After sorting through our busy schedules, my friend and I finally sat down for a chat over coffee.  We did the usual small talk that progressed to shop talk.  We laughed about all the drama in the Emergency Department and reminisced about the past, the present, and how the issues are all the same; just different patients, staff and physicians.  Throughout all this, I had a suspicion that our casual meeting was a case of curiosity that needed satisfying.  “What exactly is it you do?” Without realizing it, she asked the question that has been the catalyst to all my inner turmoil.  After blundering through an explanation about coders and physicians, I resigned myself to deflatingly reply, “I review patient charts.”  The blank expression on her face was something I would see over and over, whether it be a medical or lay person I was talking to.  So started my transition from a definable role of ER RN to the muddy waters of Clinical Documentation Specialist; from direct patient care to a peripheral observer of a multi-disciplinary team, whose care and chart notes I scrutinized daily like a detective searching for clues.           

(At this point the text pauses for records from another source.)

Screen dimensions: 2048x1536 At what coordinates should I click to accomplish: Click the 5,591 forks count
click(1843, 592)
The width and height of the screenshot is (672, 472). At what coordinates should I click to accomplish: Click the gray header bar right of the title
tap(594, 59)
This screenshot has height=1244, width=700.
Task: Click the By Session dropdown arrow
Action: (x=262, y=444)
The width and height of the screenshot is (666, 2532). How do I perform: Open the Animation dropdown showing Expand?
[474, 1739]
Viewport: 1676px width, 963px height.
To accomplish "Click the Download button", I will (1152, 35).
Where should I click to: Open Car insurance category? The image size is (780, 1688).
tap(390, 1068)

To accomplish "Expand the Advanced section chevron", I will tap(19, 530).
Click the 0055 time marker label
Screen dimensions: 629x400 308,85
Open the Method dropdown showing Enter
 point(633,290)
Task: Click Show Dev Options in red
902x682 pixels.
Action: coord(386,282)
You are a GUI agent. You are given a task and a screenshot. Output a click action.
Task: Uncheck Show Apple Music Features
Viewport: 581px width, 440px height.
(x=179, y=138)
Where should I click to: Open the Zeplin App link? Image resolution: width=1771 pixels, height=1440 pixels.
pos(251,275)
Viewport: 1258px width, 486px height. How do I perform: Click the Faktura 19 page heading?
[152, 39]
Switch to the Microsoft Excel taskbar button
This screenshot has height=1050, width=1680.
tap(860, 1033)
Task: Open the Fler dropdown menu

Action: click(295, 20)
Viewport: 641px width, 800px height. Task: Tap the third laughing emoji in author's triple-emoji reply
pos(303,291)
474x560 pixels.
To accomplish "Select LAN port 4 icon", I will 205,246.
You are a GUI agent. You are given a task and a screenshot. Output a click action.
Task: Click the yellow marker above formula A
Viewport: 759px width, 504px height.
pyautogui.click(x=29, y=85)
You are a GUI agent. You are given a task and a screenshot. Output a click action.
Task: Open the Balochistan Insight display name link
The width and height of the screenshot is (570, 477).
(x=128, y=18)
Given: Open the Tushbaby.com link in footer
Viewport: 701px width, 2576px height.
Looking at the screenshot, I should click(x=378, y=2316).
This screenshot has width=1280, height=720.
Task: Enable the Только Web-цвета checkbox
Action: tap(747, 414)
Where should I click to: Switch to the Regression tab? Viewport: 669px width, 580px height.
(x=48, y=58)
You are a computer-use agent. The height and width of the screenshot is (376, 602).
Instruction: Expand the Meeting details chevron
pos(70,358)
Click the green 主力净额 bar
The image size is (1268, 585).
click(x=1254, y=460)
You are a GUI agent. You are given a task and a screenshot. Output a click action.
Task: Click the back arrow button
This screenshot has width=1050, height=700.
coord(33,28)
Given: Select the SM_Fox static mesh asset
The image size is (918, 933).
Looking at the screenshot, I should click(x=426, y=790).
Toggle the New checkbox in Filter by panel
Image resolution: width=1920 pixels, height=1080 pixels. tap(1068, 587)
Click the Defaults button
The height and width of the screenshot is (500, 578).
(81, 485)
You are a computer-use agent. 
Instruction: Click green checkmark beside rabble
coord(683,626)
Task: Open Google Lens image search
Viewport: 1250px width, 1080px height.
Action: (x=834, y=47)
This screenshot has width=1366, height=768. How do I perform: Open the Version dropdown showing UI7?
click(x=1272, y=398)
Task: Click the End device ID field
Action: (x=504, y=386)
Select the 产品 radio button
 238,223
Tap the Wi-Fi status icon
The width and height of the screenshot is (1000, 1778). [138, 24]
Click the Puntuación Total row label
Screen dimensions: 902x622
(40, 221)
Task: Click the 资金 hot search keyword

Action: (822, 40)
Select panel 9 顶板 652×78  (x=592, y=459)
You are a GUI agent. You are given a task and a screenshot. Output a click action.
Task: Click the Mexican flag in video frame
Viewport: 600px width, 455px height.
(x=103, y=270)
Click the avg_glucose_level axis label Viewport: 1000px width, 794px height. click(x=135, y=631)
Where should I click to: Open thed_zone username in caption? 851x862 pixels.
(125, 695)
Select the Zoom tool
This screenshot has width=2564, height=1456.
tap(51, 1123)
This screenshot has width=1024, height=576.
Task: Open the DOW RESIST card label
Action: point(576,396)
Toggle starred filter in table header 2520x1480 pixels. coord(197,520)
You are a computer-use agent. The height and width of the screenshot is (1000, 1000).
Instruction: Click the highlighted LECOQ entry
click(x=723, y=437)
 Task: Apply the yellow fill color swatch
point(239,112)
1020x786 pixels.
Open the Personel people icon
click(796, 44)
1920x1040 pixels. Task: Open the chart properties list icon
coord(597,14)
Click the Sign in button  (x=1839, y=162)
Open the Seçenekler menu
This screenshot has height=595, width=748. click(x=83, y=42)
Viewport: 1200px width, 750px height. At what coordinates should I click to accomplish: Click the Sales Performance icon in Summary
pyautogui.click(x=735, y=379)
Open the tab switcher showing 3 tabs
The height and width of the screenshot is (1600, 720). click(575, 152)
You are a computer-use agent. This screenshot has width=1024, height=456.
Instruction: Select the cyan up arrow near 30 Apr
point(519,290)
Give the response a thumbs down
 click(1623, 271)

In those first few months of ICD-9 codes, DRGs, and coding guidelines, I thought I comprehended enough to finally answer that question.  However, I arrived at more questions than answers, and inside I felt very much conflicted.           

Was I less of an RN for leaving bedside nursing?  Was my job created for the better good of the patient, or to fill the pocket book of the hospital?  And who was I to tell a nephrologist or a pulmonologist that insufficiency is nothing and that failure is everything.  Like the saying goes, “Don’t shoot the messenger.”           

Truthfully, after 10 years in the Emergency Department, I was ready for a change.  After years of working swing and night shifts, my body was rebelling.  Aching joints, acid reflux, and sleep deprivation plagued me on a daily basis.  Instead of a day or two to recoup from those hectic 12-hour shifts, it now took me a week or two, only to have it repeated again.  I never felt caught up physically.  Emotionally, my compassion turned to cynicism and my caring to impatience.  It was definitely time to move on.  Moving on meant leaving bedside nursing.There is a part of me that misses the interactions with the patients and their families.  Patient care is my passion, and that hasn’t lessened since I left the bedside. 

My desire to take care of my mental and physical well being and to achieve a balance between work and home life made me think, deep down, that I wasn’t less of an RN for leaving bedside nursing.  Instead, I altered my perspective and thought positively.  Nursing offers such a variety of opportunities, and this was one of them.  I now advocate for patients by ensuring that their hospital documentation is accurate and compliant.   

Initially, I felt that making a positive impact meant that I was feeding into the hospital’s bottom line.  However, once I researched it, I understood the hospital’s intent. 

When the Centers for Medicare and Medicaid Services (CMS) implemented MS (Medicare Severity) DRGs in 2007, physician documentation had to be more specific to ensure accurate reimbursement and reflect severity of care.  For example, CHF.  Was it acute or chronic; diastolic, systolic or combined?  Coders had less success retro- querying physicians on the back end.  Hospitals had to think forward or else fall backwards.  It was a sink or swim situation, a play or go home mentality.  So hospitals brought forth CDSs to play with the physicians and coders.  It was then that I realized hospitals had to implement CDI programs to survive the constant cuts to Medicare reimbursement.   I didn’t believe it was solely for profit.  Our government changed the rules, and physicians were caught in the middle.  By accurately documenting, the physicians were showing that they took care of really sick patients and those patients had positive outcomes vs.  negative, i.e. death.  The program was a win for patients, physicians, and the hospital.  Being the messenger wasn’t so bad after all. 

Now, when someone asks me, “What is it you do?” I don’t go into any lengthy explanations about physicians, DRGs, severity, CMI, or taking a negative impact for chart integrity.  I tell them with a smile that I review patient charts.  In my heart and mind, I know exactly what I do, and that truly, what a difference a word makes.